Thorough clinical observation of gait, careful history taking focussed on gait and falls and physical, neurological and orthopedic examinations are basic steps in the categorization of gait disorders and serve as a guide for ancillary investigations and therapeutic interventions.

Hip Pathology

Arthritis is a common cause of pathological gait. An arthritic hip has reduced range of movement during swing phase which causes an exaggeration of movement in the opposite limb ‘hip hiking.
Excessive Hip Flexion can significantly alter gait pattern most commonly due to;
• Hip flexion contractures
• IT band contractures,
• Hip flexor spasticity,
• Compensation for excessive knee flexion and ankle DF,
• Hip pain
• Compensation for excess ankle plantar flexion in mid swing.

Knee Pathologies

Weak Quadriceps. The quadriceps role is to eccentrically control the knee during flexion through the stance phase. If these muscles are weak the hip extensors will compensate by bringing the limb back into a more extended position, reducing the amount of flexion at the knee during stance phase. Alternatively heel strike will occur earlier increasing the ankle of plantar flexion at the ankle, preventing the forward movement of the tibia, to help stabilise the knee joint.
Severe Quadriceps Weakness or instability at the knee joint will present in hyperextension during the initial contact to stance phase. The knee joint will ‘snap’ back into hyperextension as the bodyweight moves forwards over the limb
Knee Flexion Contraction will cause a limping type gait pattern. The knee is restricted in extension, meaning heel strike is limited and step length reduced. To compensate the person is likely to ‘toe walk’ during stance phase. Knee flexion contractures of more than 30 degrees will be obvious during normal paced gait. Contractures less then this will be more evident with increased speeds.

Ankle Pathologies

Ankle Dorsiflexion Weakness results in a lack of heel strike and decreased floor clearance. This leads to an increased step height and prolonged swing phase.
Calf Tightening or Contractures due to a period of immobilisation or trauma will cause reduced heel strike due to restricted dorsiflexion. The compensated gait result will be ‘toe walking’ on stance phase, reduced step length, and excessive knee and hip flexion during swing phase to ensure floor clearance.


Hallux Rigidus results in a lack of dorsiflexion of the great toe. The MPJ uses the windlass effect to raise the arch and stiffen the foot during dorsiflexion of the hallux. This stiffness increases the efficiency of the propulsion portion of the gait cycle. To be efficient in creating stiffness, the hallux should be able to dorsiflex at least 65 degrees.

Leg length discrepancy

Leg length discrepancy can be as a result of an asymmetrical pelvic, tibia, or femur length or for other reasons such as scoliosis or contractures.

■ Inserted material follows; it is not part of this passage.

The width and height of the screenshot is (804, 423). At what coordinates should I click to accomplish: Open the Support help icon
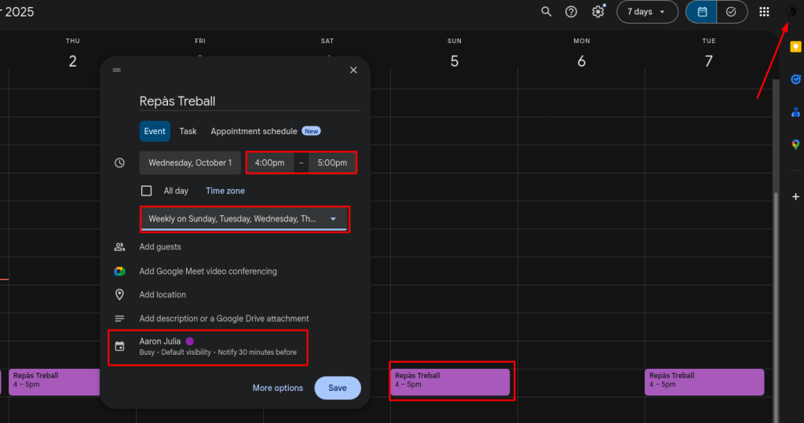pos(572,12)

The gait pattern will present as a pelvic dip to the shortened side during the stance phase with possible ‘toe walking’ on that limb. The opposite leg is likely to increase its knee and hip flexion to reduce its length.

Antalgic Gait

Antalgic gait due to knee pain presents with decreased weight bearing on the affected side. The knee remains in flexion and possible toe weight-bearing occurs during stance phase
Antalgic gait due to ankle pain may present with a reduced stride length and decreased weight bearing on the affected limb. If the problem is pain in the forefoot then toe-off will be avoided and heel weight-bearing used. If the pain is more in the heel, toe weight-bearing is more likely. General ankle pain may result in weight-bearing on the lateral border.
Antalgic gait due to hip pain results in a reduced stance phase on that side. The trunk is propelled quickly forwards with the opposite shoulder lifted in an attempt to even the weight distribution over the limb and reduce weight-bearing. Swing phase is also reduced.